[Extracted data entries]

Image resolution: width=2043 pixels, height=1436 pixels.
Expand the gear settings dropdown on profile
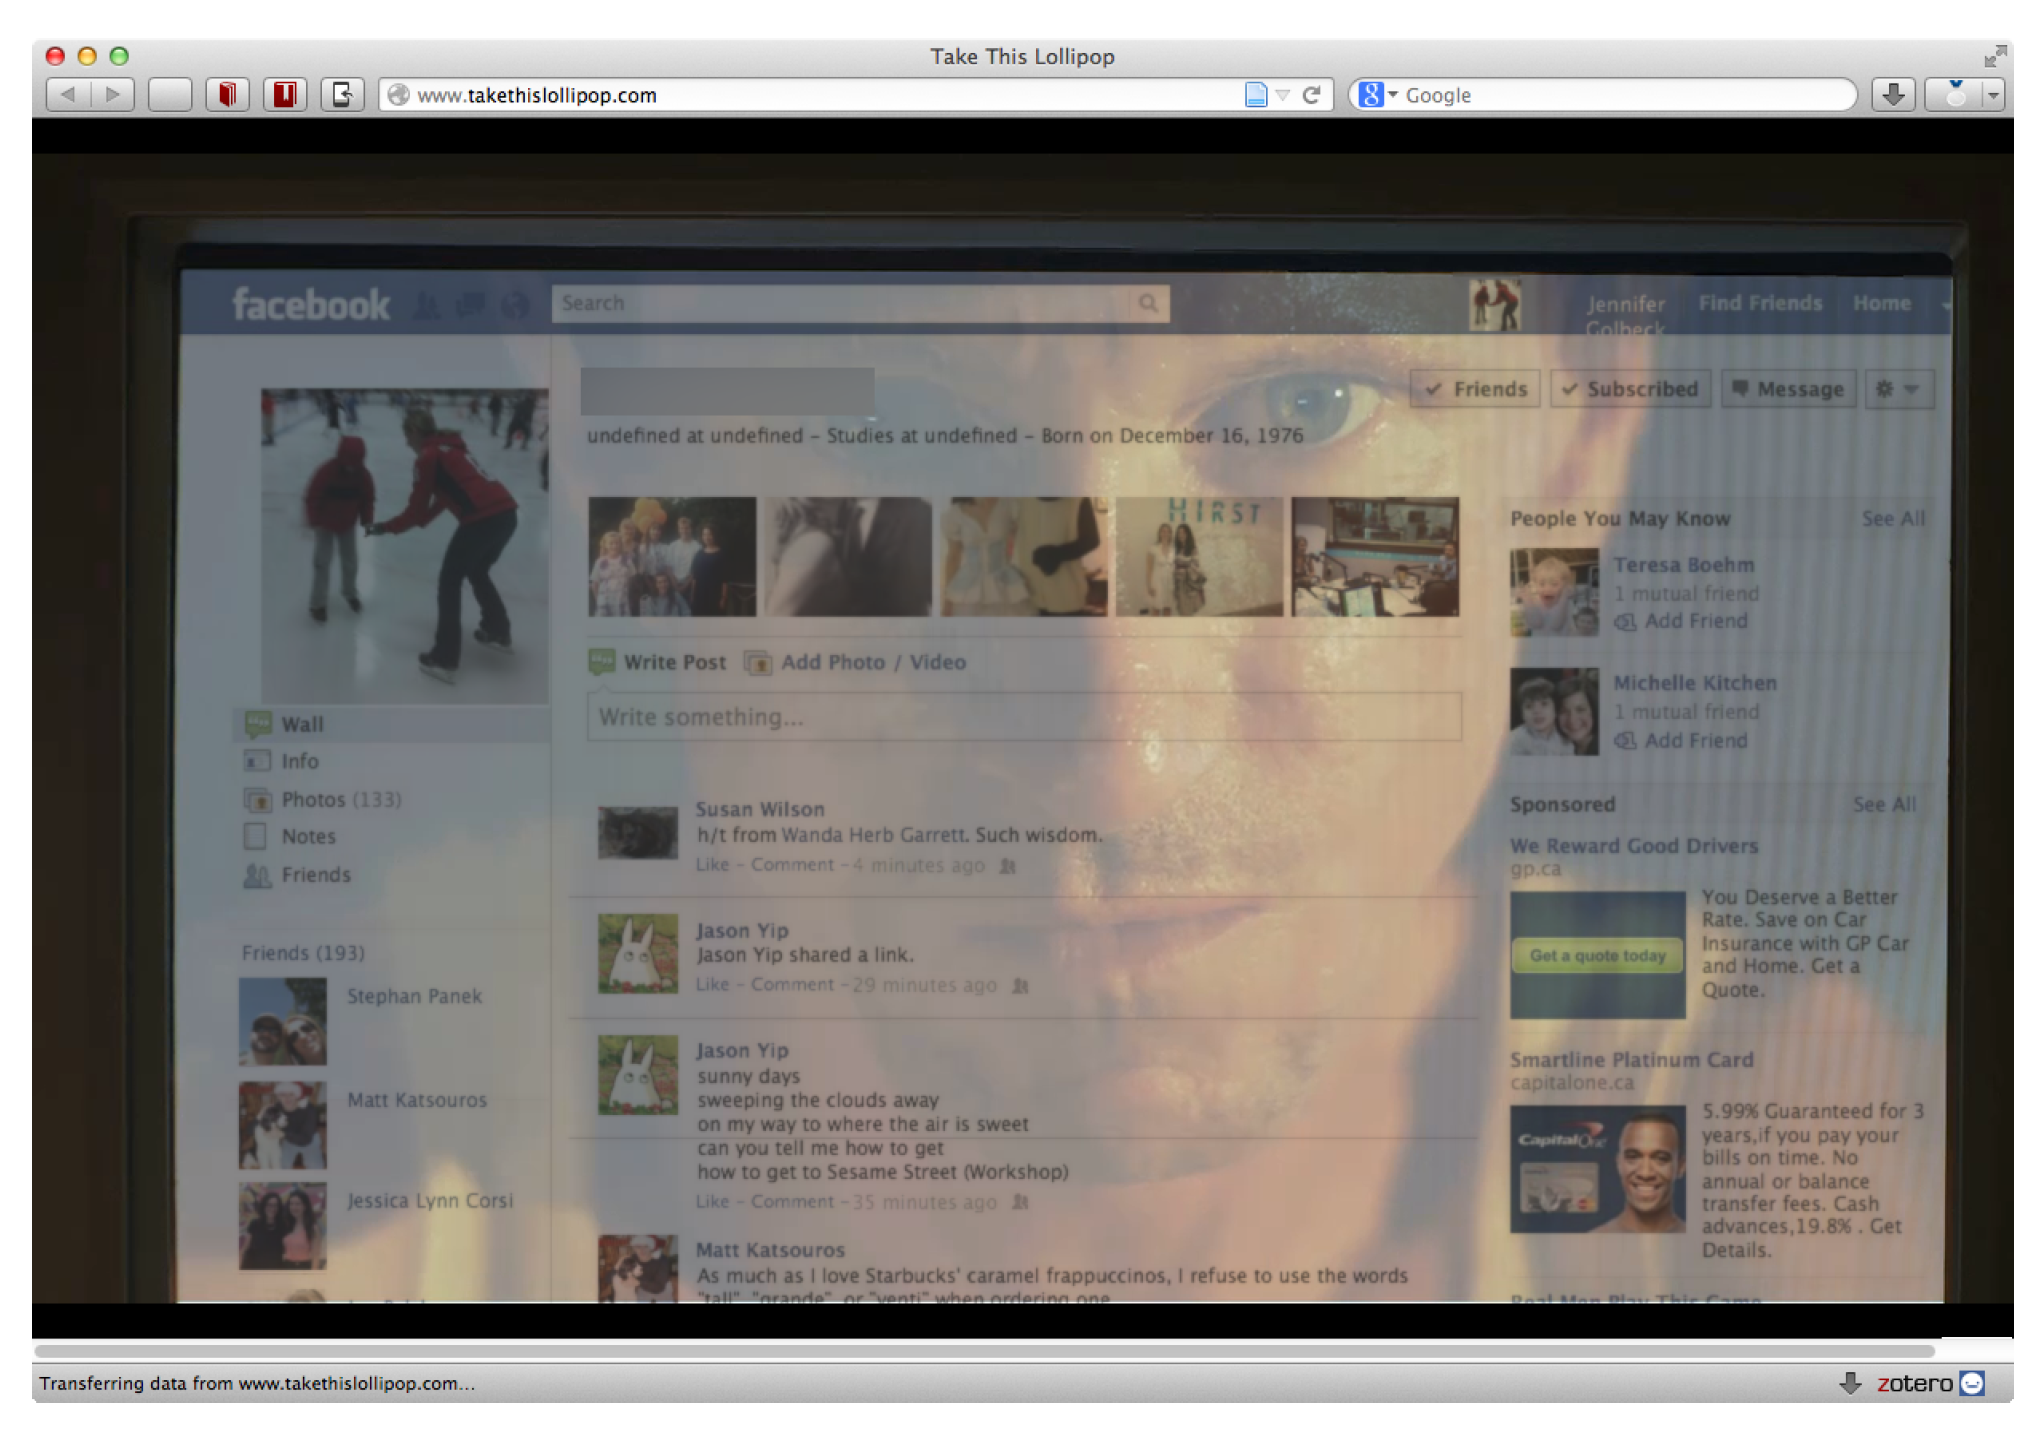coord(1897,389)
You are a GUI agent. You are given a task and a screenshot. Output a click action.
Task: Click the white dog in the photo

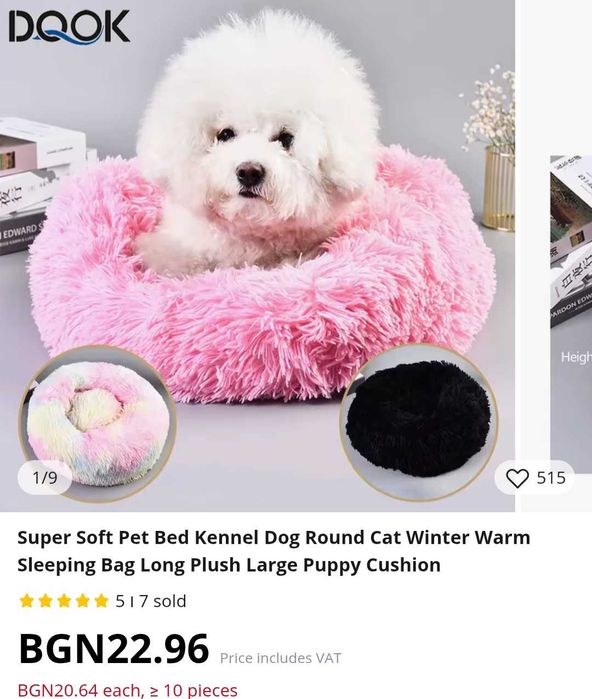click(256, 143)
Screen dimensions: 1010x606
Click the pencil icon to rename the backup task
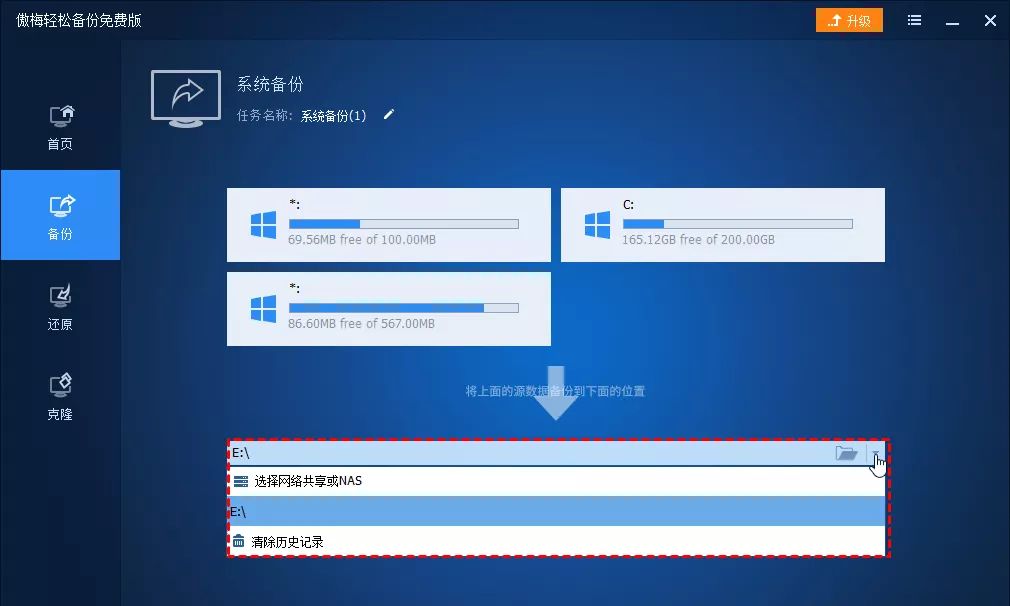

*What the task asks*
Revise every item above by changing each occurrence of "pixels" to "px", keeping all other text unchanged and leaving the pictures out.

*Solution*
Image resolution: width=2043 px, height=1436 px.
Expand the gear settings dropdown on profile
coord(1897,389)
You are a GUI agent. You are given a task and a screenshot. Output a click action.
Task: Click the white dog in the photo

click(256, 143)
Screen dimensions: 1010x606
Click the pencil icon to rename the backup task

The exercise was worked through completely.